A ce stade, elles sont, pour la plupart, proches de celles circulant au sein du Medef. La composition de la commission n'y est pas pour rien : les syndicats n'y participent pas. Les représentants patronaux, en revanche, y sont bien présents. Michel de Virville, notamment, y siège tout en poursuivant pour le Medef, chaque vendredi, la négociation sur le marché du travail. Le projet de texte reprend du reste la plupart des mesures phares inscrites, en 2004, dans son rapport « Pour un droit du travail plus efficace ». Y figurent le « contrat de projet », dont le terme serait lié à la réalisation d'une mission précise, et le « conseil d'entreprise » pour les établissements qui ne disposent pas de représentation syndicale (lire ci-dessous). La commission reprend aussi l'idée d'une rupture « d'un commun accord » des contrats de travail prônée par le Medef. Après avoir envisagé de réserver cette possibilité à l'employeur, la commission l'a étendue aux salariés.

 

Au nom de l'emploi

 

Est-ce pour rééquilibrer un peu son texte ou pour montrer aux partenaires sociaux qu'il ne s'agit pas de décider à leur place ? En tout cas, le sujet plus consensuel de la réforme du dialogue social est aussi abordé par la commission. Le partage des rôles entre les pouvoirs publics et les partenaires sociaux en matière de réglementation sociale satisfera non seulement le patronat, mais aussi trois des cinq confédérations, la CFDT, la CFTC et la CGC, voire FO. Il est proposé qu'« une commission tripartite du dialogue social réunissant Etat, parlementaires et partenaires sociaux » rédige, d'ici à la fin de 2008, une « charte du dialogue social » appelée à devenir loi organique. Sa contrepartie, une réforme radicale de la représentativité la fondant sur « le seul critère de l'élection », est plus polémique. Souhaitée par la CGT et la CFDT, elle est contestée par une partie du patronat et les trois autres confédérations.

 

Les propositions concernant les professions réglementées (taxis, pharmaciens, médecins, avocats...) ont également été discutées hier soir, avec pour objectif d'augmenter les taux d'activité.

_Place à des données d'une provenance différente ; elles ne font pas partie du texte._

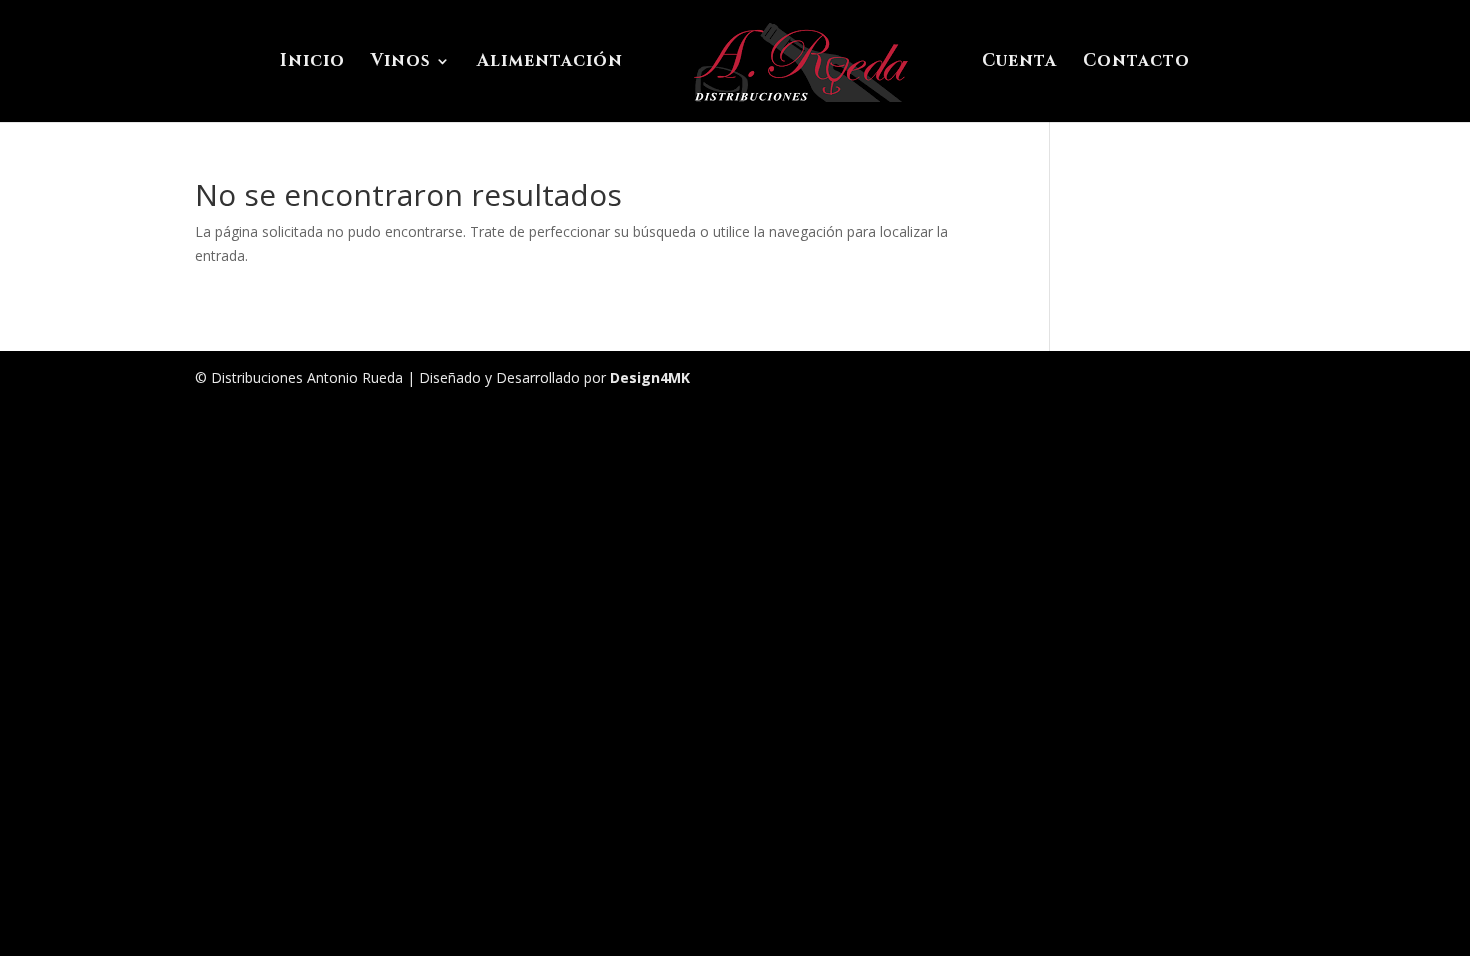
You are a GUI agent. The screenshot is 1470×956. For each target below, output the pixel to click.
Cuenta (1019, 63)
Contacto (1136, 63)
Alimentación (550, 63)
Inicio (312, 63)
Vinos (401, 63)
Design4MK (648, 377)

 De même, c'est au nom de l'emploi que la commission propose d'assouplir les règles d'ouverture le dimanche. Les mesures préconisées sont issues, pour une large part, de préconisations issues de rapports précédents. Les économistes Pierre Cahuc et Francis Kramarz, fin 2004, puis Jacques Delpla et Charles Wyplosz, cette année, s'étaient déjà penchés sur la situation de ces professions réglementées. Le prérapport, d'ailleurs moins exhaustif sur ce point, n'a pas retenu toutes leurs propositions, notamment celle visant à indemniser les artisans taxis en contrepartie d'une large ouverture de leur secteur. Trop cher pour les comptes publics, a estimé la commission Attali. Dès la fin septembre, Jacques Attali avait jugé « excessif » de considérer les taxis comme des privilégiés.